(Material from a pointing dataset)
+ + + + + + +

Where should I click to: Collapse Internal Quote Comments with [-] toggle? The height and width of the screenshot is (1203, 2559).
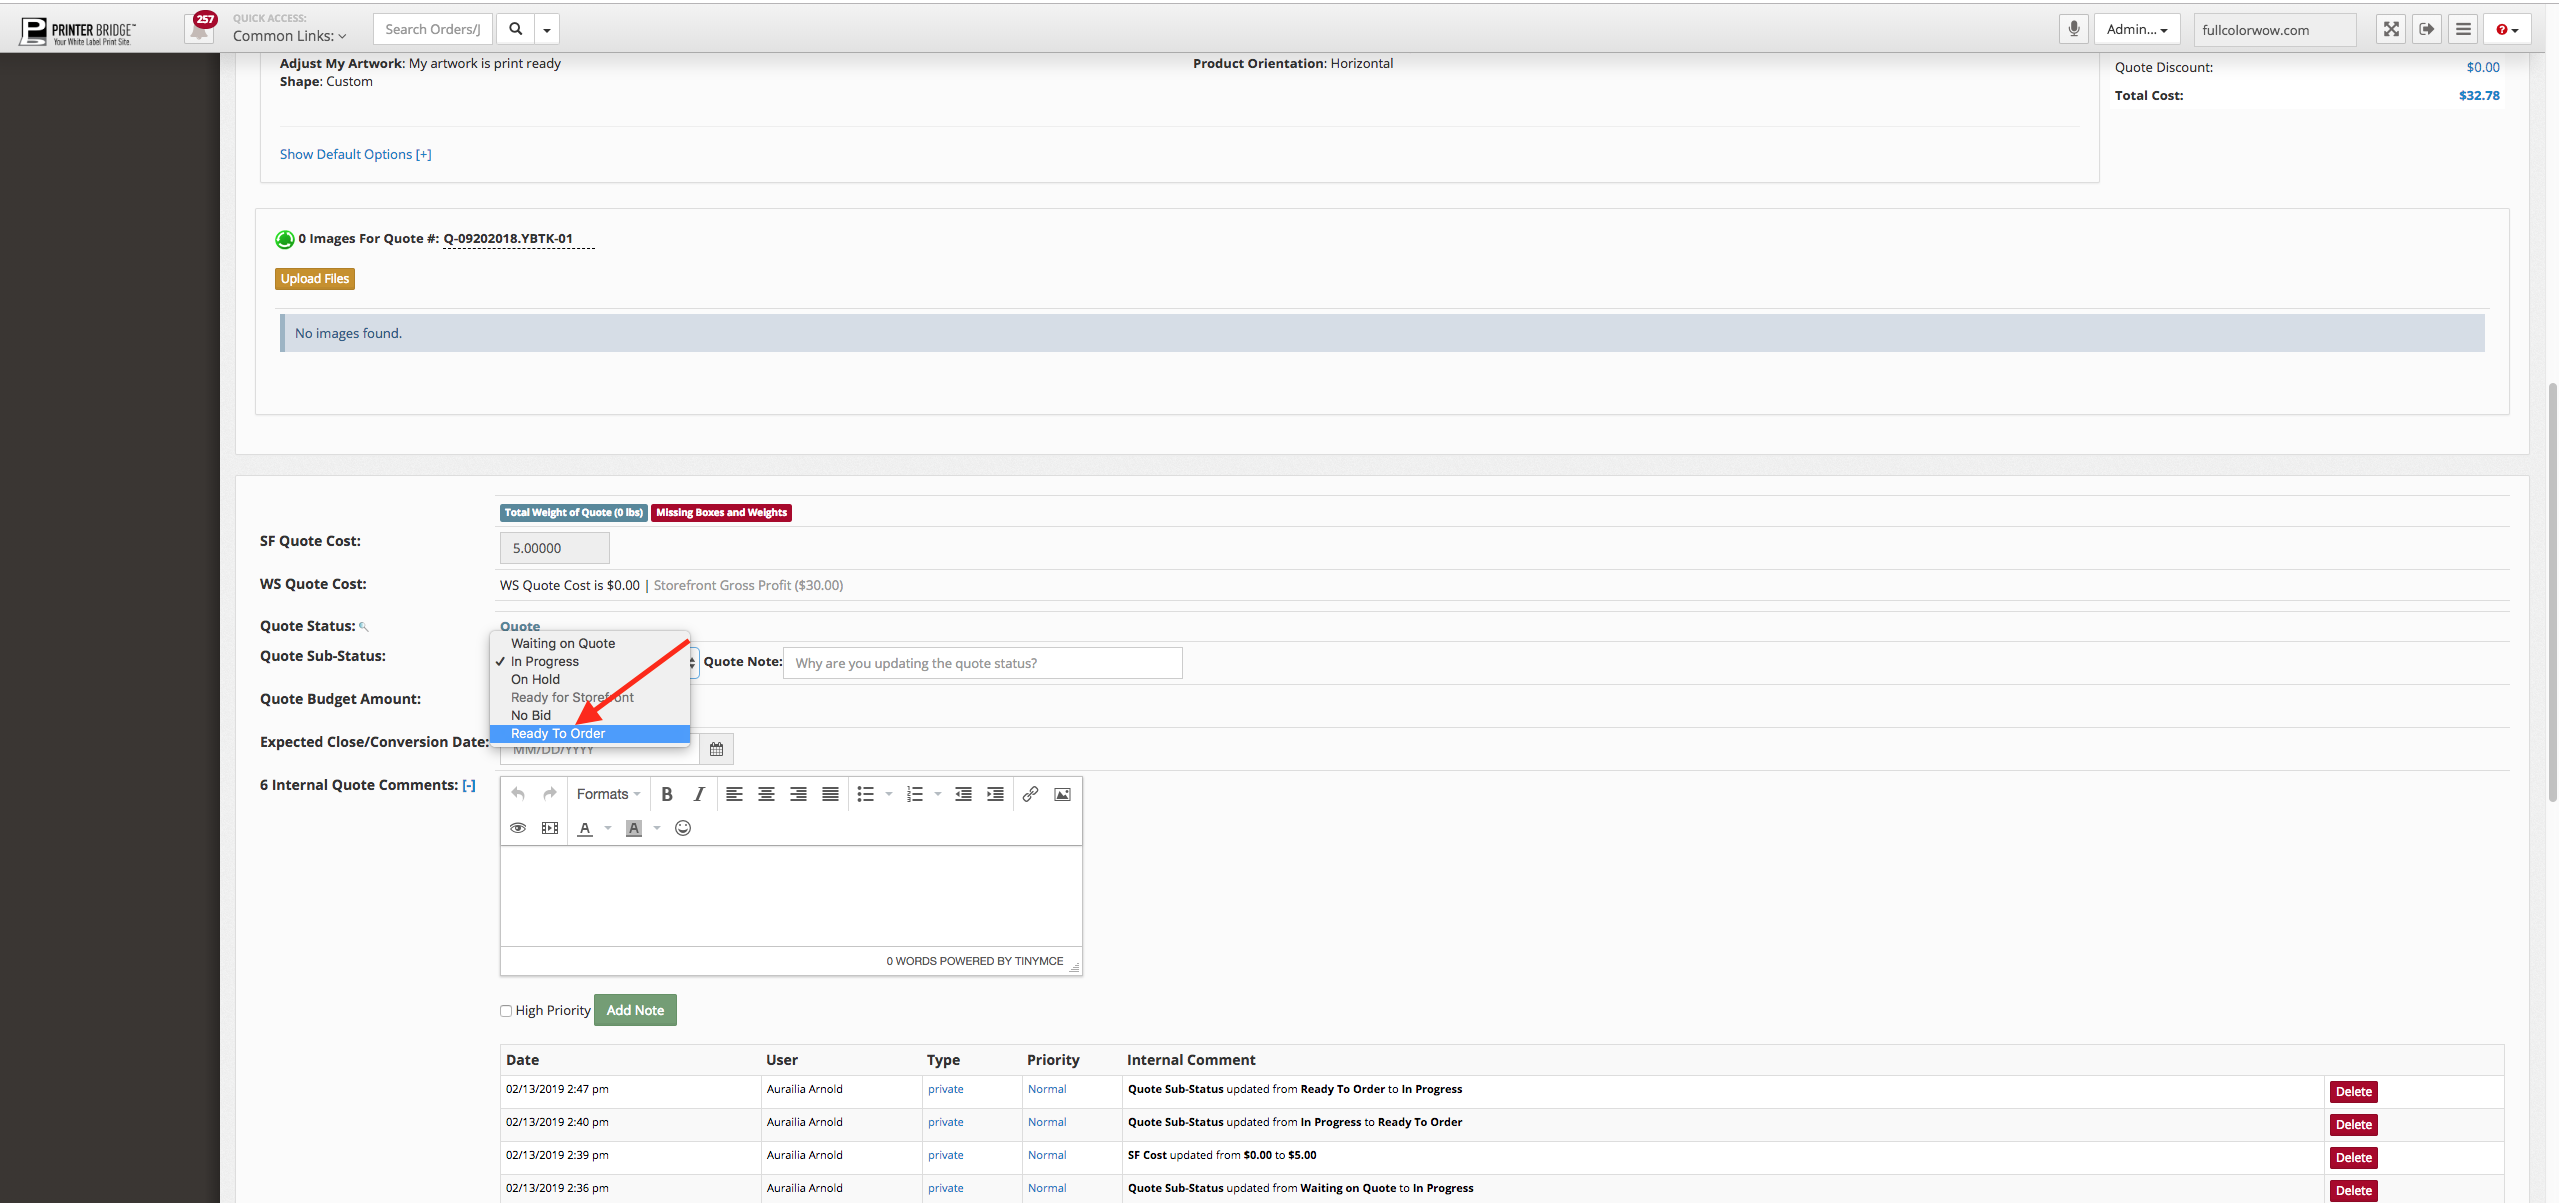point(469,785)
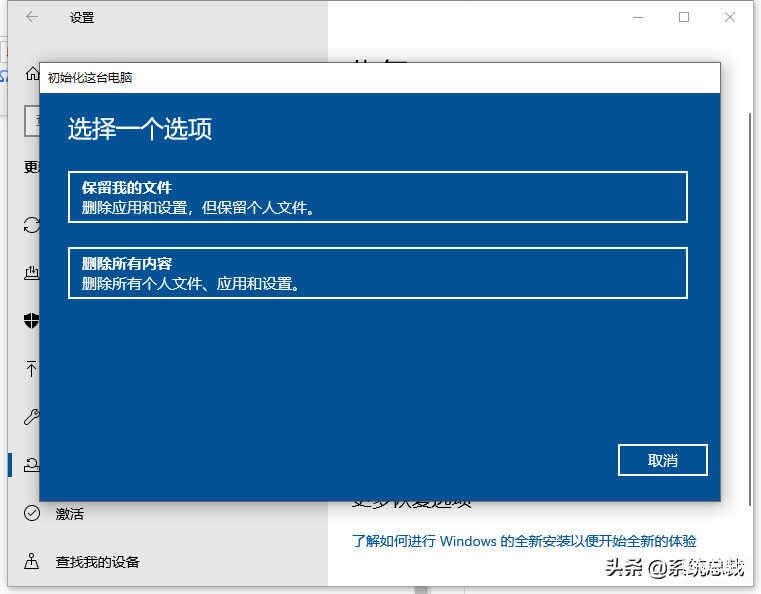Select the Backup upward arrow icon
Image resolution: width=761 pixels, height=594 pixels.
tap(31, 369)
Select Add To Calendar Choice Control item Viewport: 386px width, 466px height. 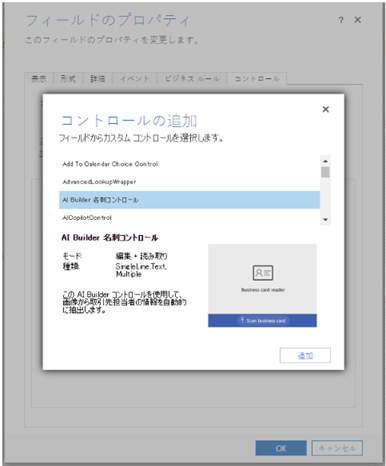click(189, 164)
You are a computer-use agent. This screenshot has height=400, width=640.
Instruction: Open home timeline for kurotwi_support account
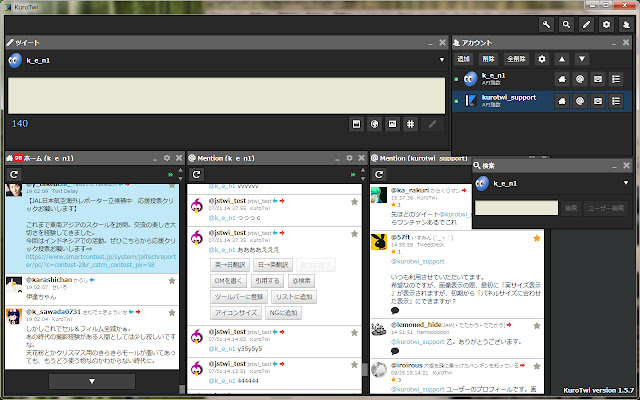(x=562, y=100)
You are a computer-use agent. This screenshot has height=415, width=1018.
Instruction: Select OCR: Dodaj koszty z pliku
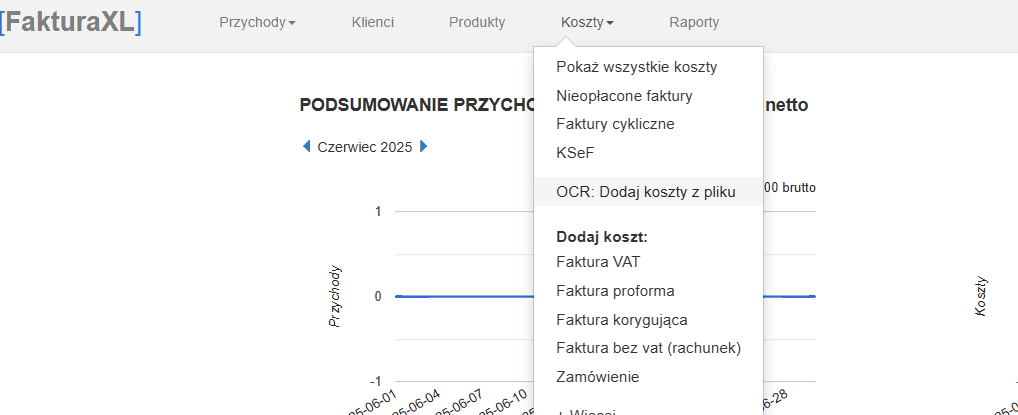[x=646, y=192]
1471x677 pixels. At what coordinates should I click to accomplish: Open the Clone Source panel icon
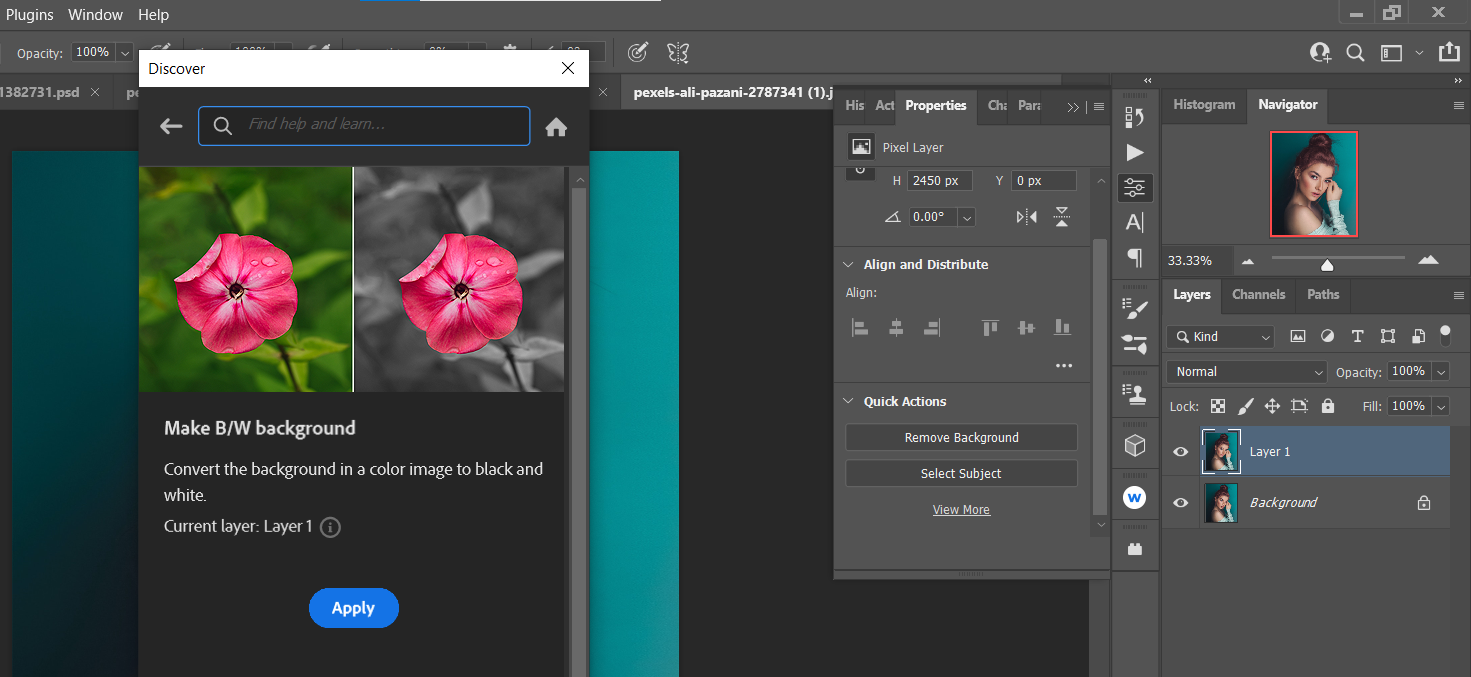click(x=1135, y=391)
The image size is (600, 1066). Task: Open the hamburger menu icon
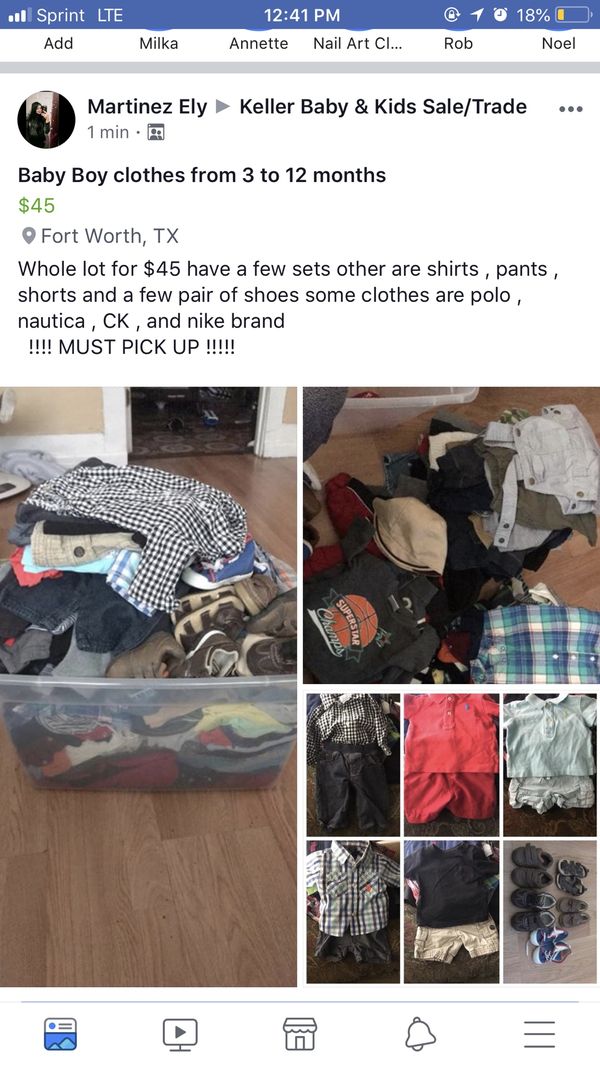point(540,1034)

+ + + + + + +

▶ [Your objective]: Edit the material from the line with "The image size" through the end, replacing "hamburger" with "navigation" and leaving everything else unchanged. Return only those lines, without the pictures.

▶ [Full answer]:
The image size is (600, 1066). Task: Open the navigation menu icon
point(540,1034)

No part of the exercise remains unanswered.